ASSIGNMENT => For each line of the data that includes the word "agent", copy the line.
START STUDY MATERIAL
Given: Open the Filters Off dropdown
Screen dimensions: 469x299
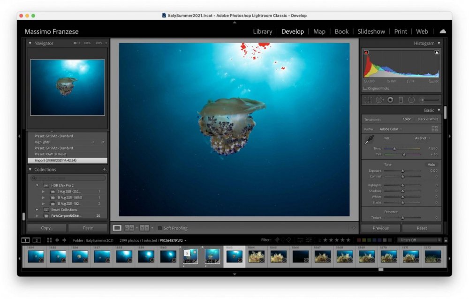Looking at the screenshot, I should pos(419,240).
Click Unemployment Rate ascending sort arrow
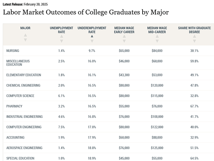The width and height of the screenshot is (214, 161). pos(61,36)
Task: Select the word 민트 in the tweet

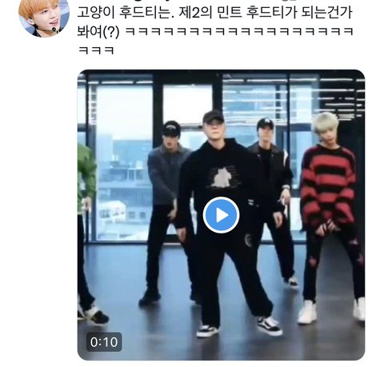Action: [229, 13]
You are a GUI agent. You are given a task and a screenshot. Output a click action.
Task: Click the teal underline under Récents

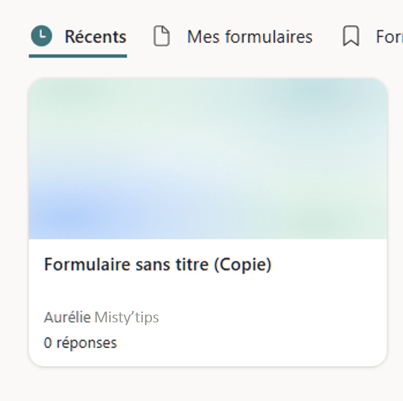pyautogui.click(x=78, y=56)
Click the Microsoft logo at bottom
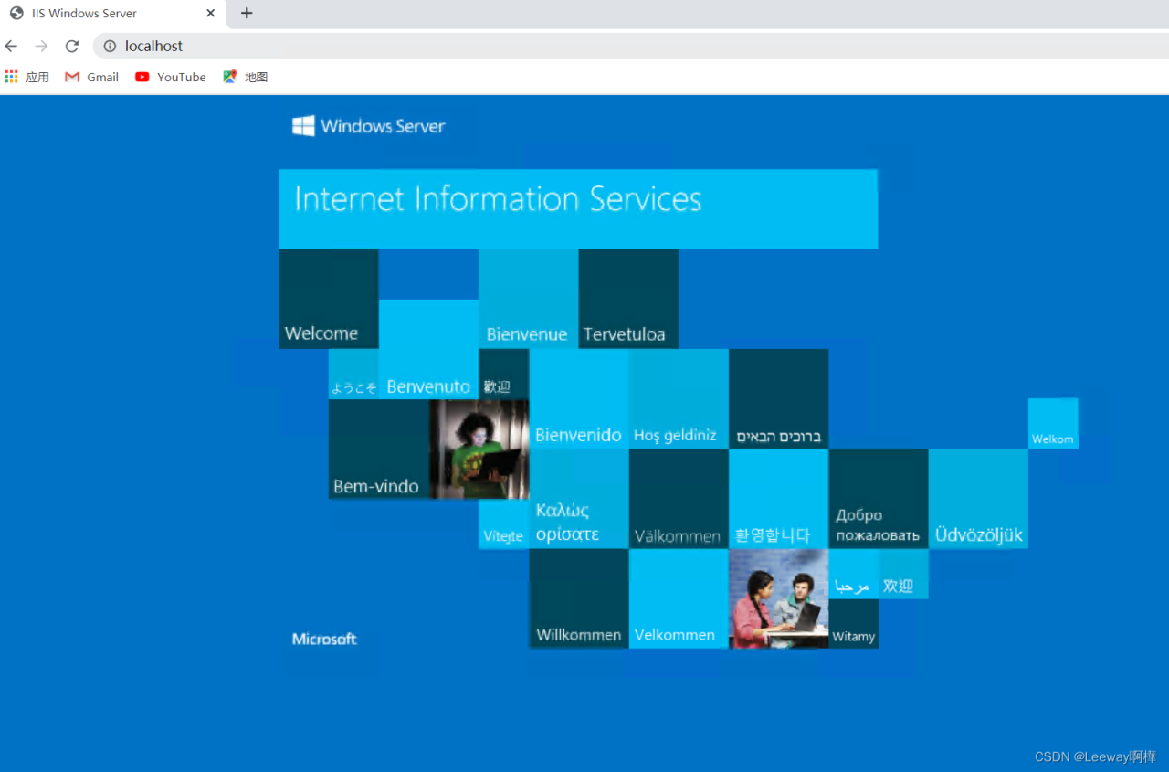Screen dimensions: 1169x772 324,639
END STUDY MATERIAL
START STUDY MATERIAL
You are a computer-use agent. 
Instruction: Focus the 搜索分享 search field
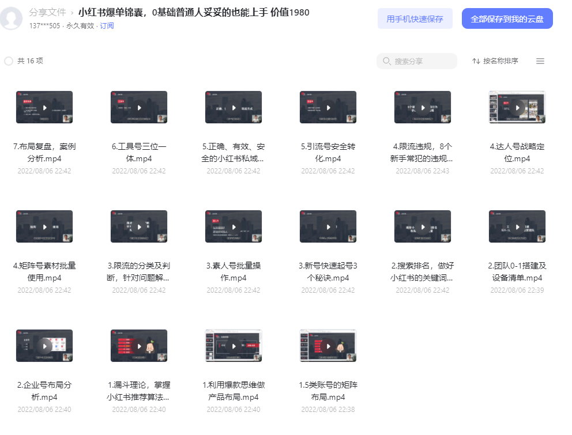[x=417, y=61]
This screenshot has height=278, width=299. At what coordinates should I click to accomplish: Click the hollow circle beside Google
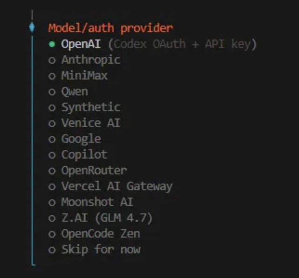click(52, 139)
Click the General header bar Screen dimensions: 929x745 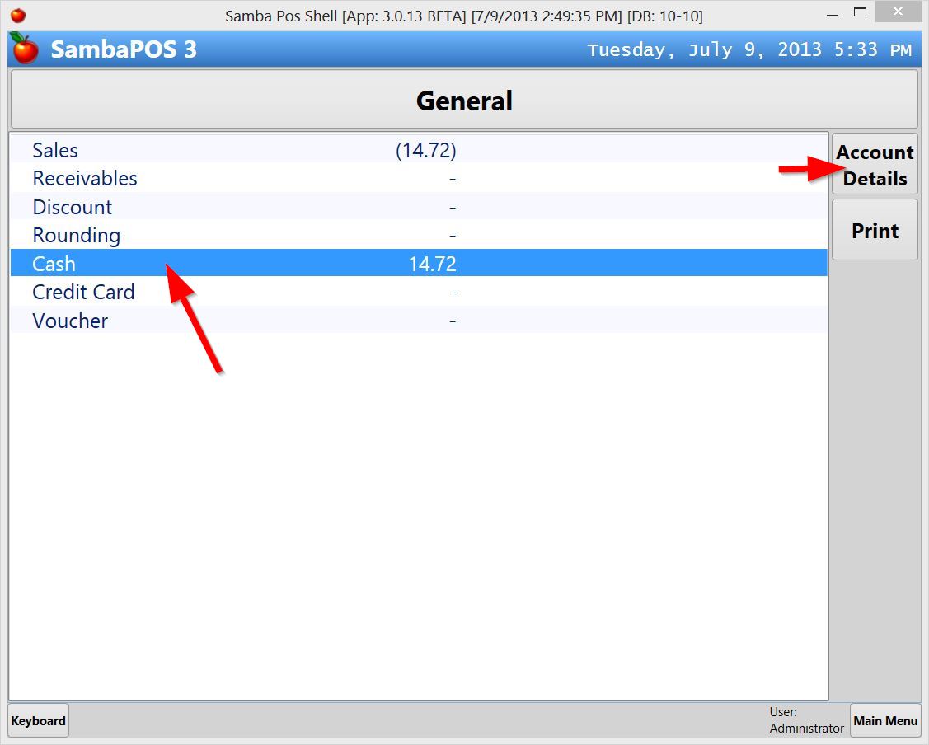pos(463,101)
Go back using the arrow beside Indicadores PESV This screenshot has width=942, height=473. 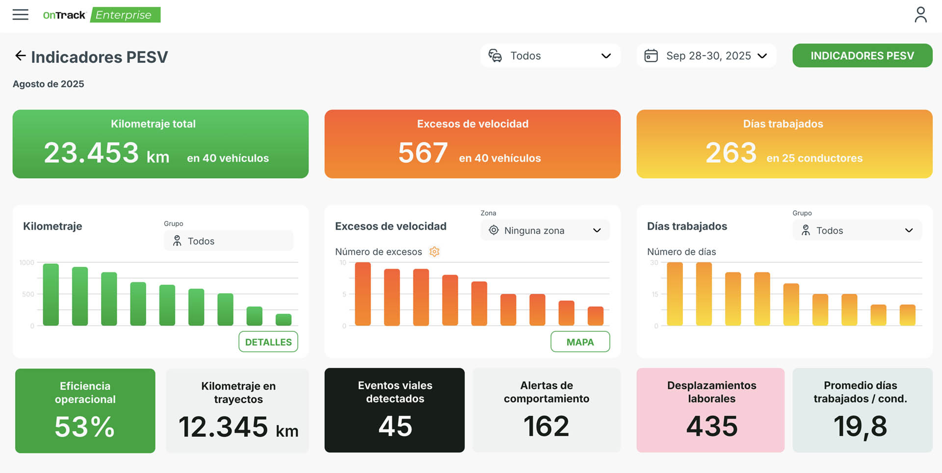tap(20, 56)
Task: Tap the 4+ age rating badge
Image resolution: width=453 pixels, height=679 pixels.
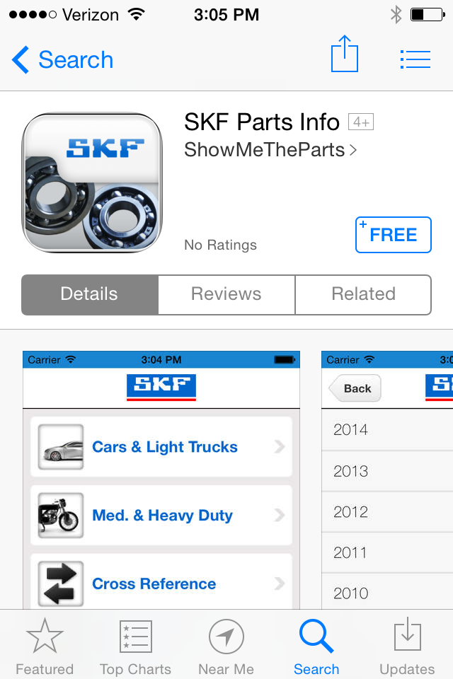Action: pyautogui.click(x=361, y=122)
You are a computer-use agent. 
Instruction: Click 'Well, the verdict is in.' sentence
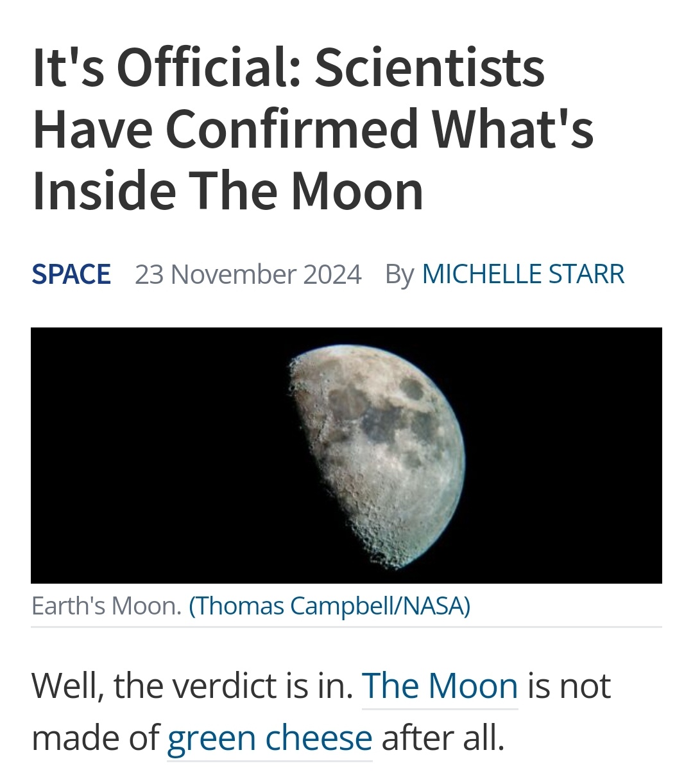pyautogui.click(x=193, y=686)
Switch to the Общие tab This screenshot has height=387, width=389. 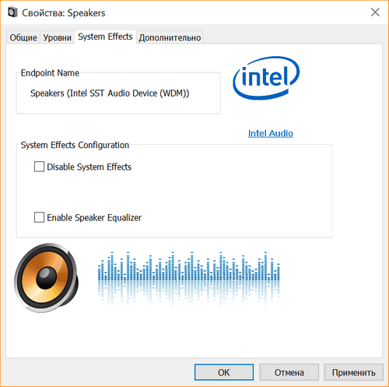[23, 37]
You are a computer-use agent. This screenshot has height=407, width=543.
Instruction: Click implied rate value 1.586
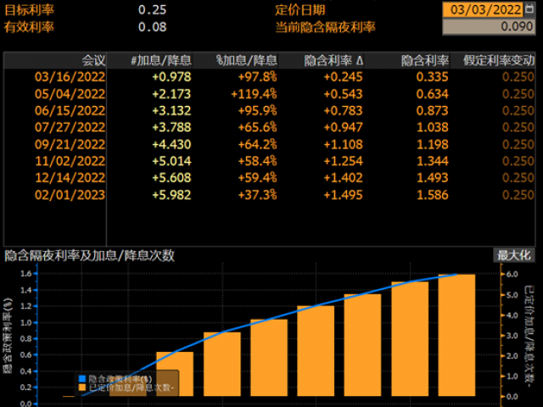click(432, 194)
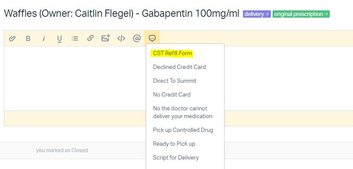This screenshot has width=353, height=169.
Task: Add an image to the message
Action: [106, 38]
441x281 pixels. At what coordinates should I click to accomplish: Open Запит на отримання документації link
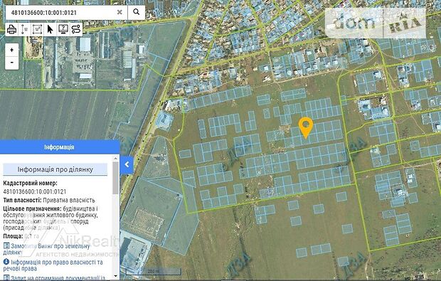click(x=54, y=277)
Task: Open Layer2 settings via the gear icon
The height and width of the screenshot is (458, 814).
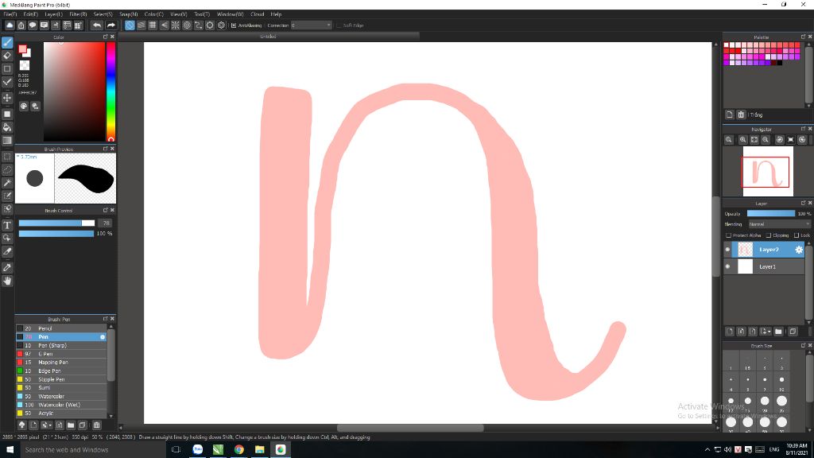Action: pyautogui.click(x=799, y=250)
END STUDY MATERIAL
EXPECTED ANSWER =>
You are a GUI agent. You are given a task and a screenshot. Output a click action.
You are a computer-use agent. 
You are a computer-use agent. 
You are a computer-use agent. This screenshot has height=407, width=543.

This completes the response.